Maybe I'm just cynical, but at my MM, we have rarely seen family offices compete for deals in auctions and it seems there are more and more being formed weekly, if not daily. I'm astounded at how much capital is now going into the market to try and compete with traditional PE and strategics, particularly in the MM (I see some value in the LMM and even more in the sub $10mm EV space).
Now, one pitch from some family offices has been "we aren't trying to compete with PE because we are different (e.g. longer holds, less transactional, more passive ownership, better people, etc.)". But, let's be realistic here, there are only so many unbanked deals that happen in the MM (and even LMM), and to assume that they are going to fall into their laps seems quite ignorant.
Now, some have assembled teams that are focused on business development and trying to identify and execute one-on-one with family-owned and closely-held businesses. But, they are spending millions of dollars chasing deal flow with an expectation that they will actually close proprietary deal(s) and that these investments will actually perform well.
On the other hand, they are going into auctions with conservative capital structures and playing the "better partner" scenario, which is difficult in a market where leverage is dictating double digit returns on almost any decent asset.
I get that family offices can save significant fees if they start doing deals direct, but I just don't think they realize just how hard that is. The patient capital approach will resonate in certain deals and with certain management teams, but with the proliferation of quantity of family offices, there will likely be several to the table if that is an optimal transaction partner.
Until they start differentiating themselves (e.g. Pritzker Rosewood, Metropolous), I don't see a rapid transformation for the majority of deals.
NOTE: Sorry for the rant and poor grammar, on a place post-pitch and tired af.

Dataset excerpts
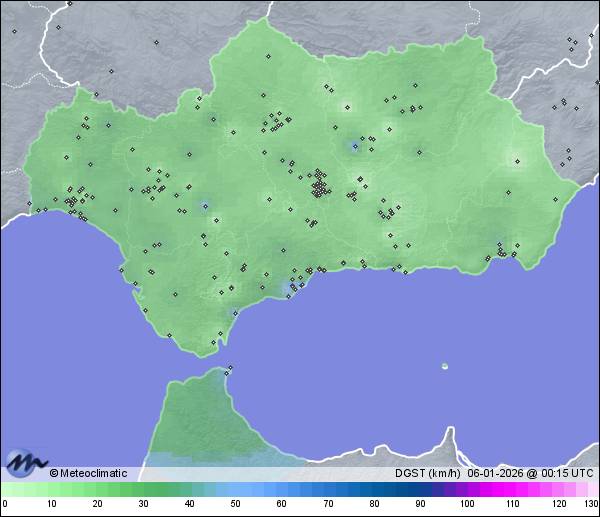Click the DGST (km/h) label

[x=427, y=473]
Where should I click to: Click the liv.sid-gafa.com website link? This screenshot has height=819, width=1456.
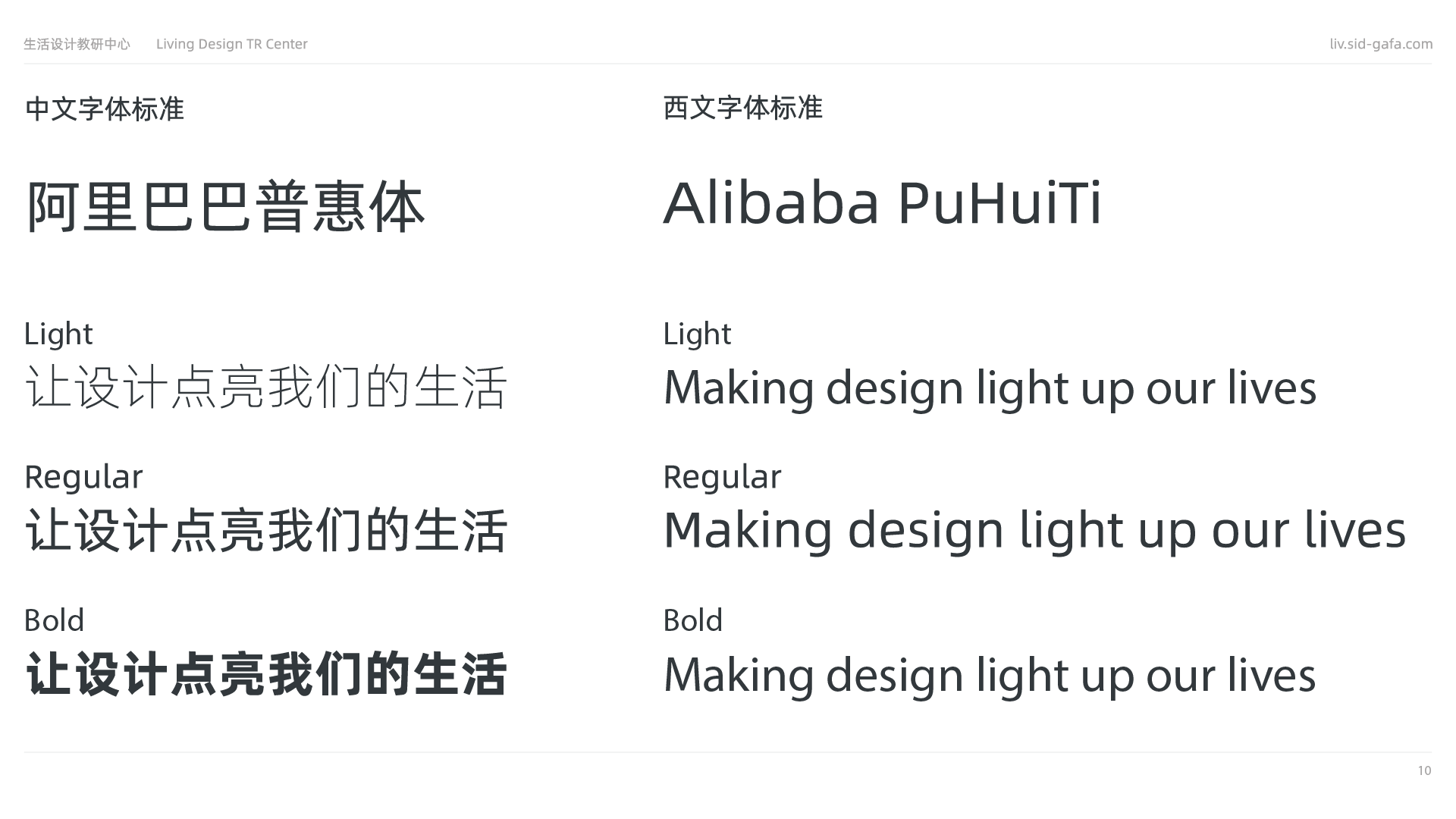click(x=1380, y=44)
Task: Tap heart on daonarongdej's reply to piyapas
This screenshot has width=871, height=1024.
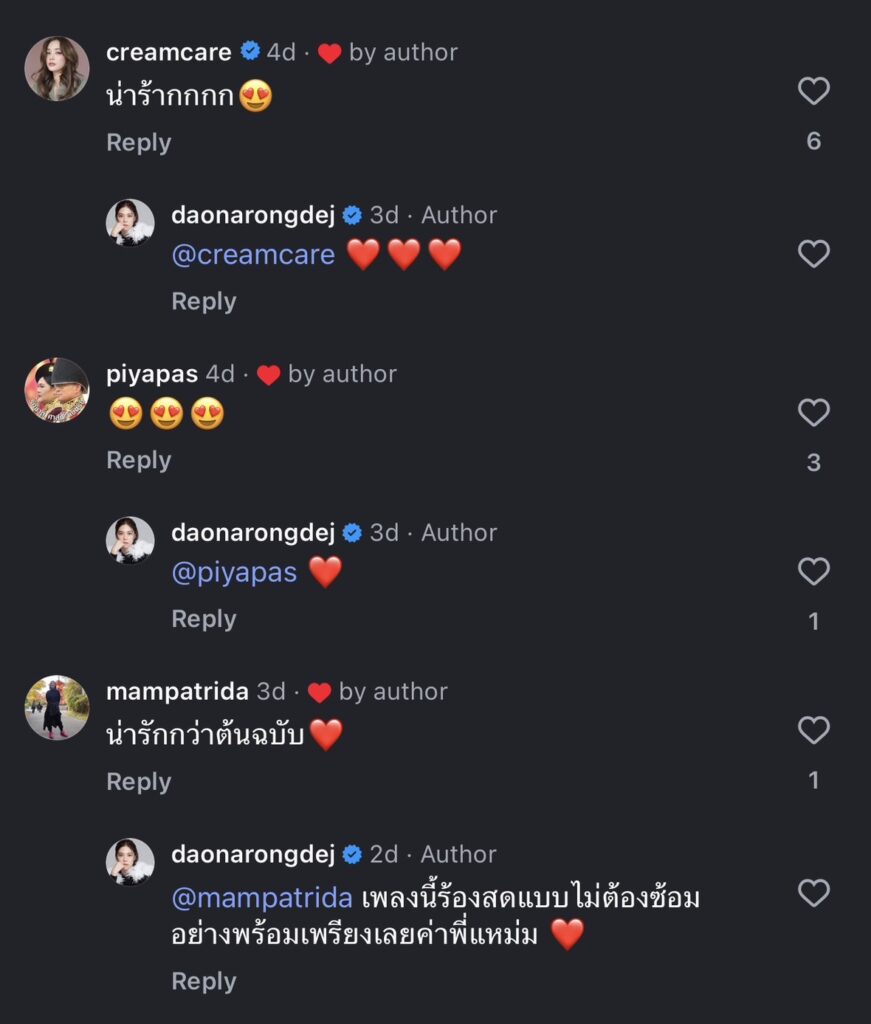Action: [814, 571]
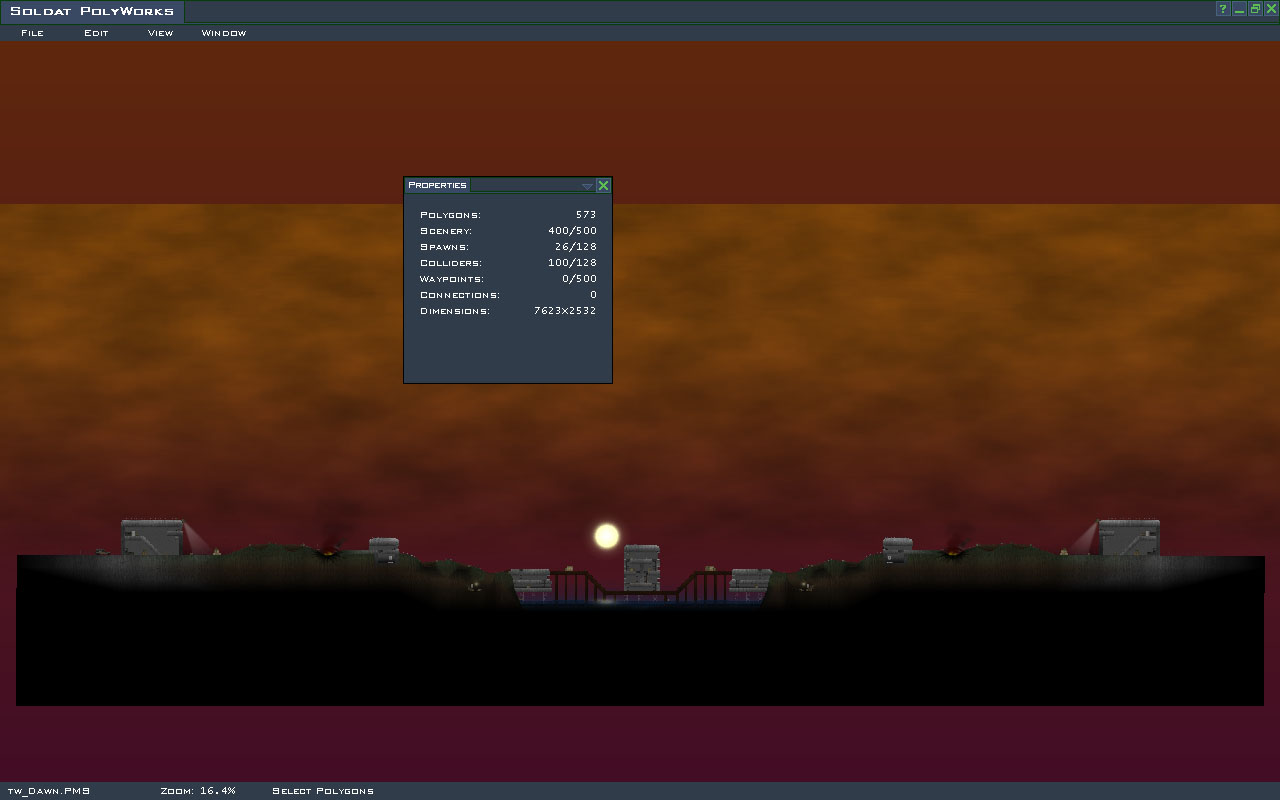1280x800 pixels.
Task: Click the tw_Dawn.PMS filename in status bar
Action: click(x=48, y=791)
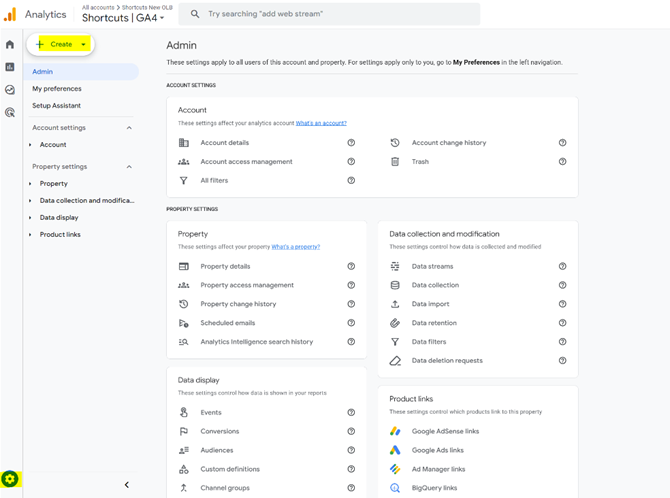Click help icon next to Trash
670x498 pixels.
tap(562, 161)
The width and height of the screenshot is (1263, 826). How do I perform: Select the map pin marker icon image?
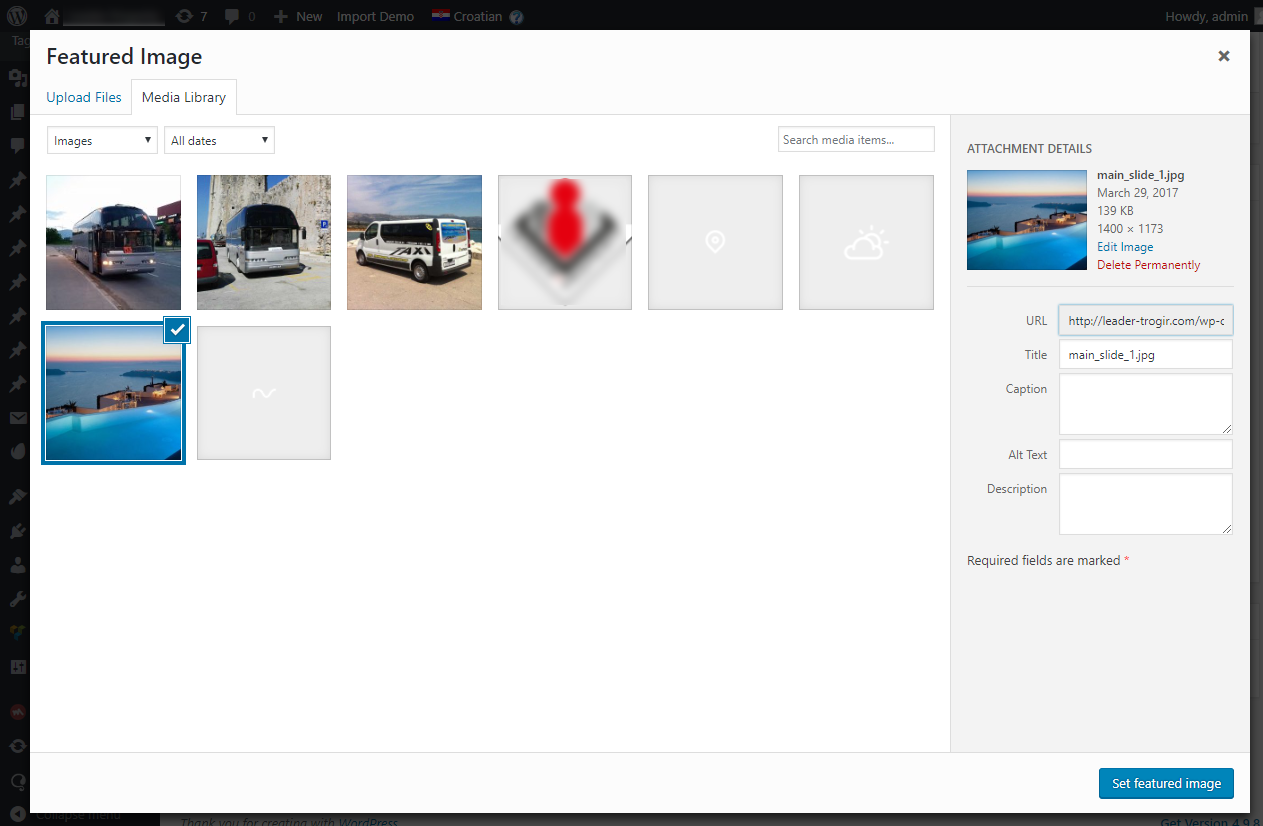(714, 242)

> _Task requirements_:
(A) Answer these questions using the family office post:
(i) Which two names does the post give as examples of family offices that differentiate themselves?
(ii) What are some family offices spending millions of dollars chasing?
(iii) What kind of capital structures do family offices bring into auctions?
(B) According to the family office post, why is playing the "better partner" scenario in auctions difficult?
(C) Duplicate the stretch of the family office post from "Maybe I'm just" through "seems quite ignorant.".
The listing comes from a separate source and is unrelated to the family office post.

> _Responses per task_:
(A)
(i) Pritzker Rosewood and Metropolous.
(ii) Deal flow.
(iii) Conservative capital structures.

(B) It is difficult because leverage in the market is dictating double-digit returns on almost any decent asset. A family office going into an auction with a conservative capital structure is therefore at a disadvantage.

(C)
Maybe I'm just cynical, but at my MM, we have rarely seen family offices compete for deals in auctions and it seems there are more and more being formed weekly, if not daily. I'm astounded at how much capital is now going into the market to try and compete with traditional PE and strategics, particularly in the MM (I see some value in the LMM and even more in the sub $10mm EV space).
Now, one pitch from some family offices has been "we aren't trying to compete with PE because we are different (e.g. longer holds, less transactional, more passive ownership, better people, etc.)". But, let's be realistic here, there are only so many unbanked deals that happen in the MM (and even LMM), and to assume that they are going to fall into their laps seems quite ignorant.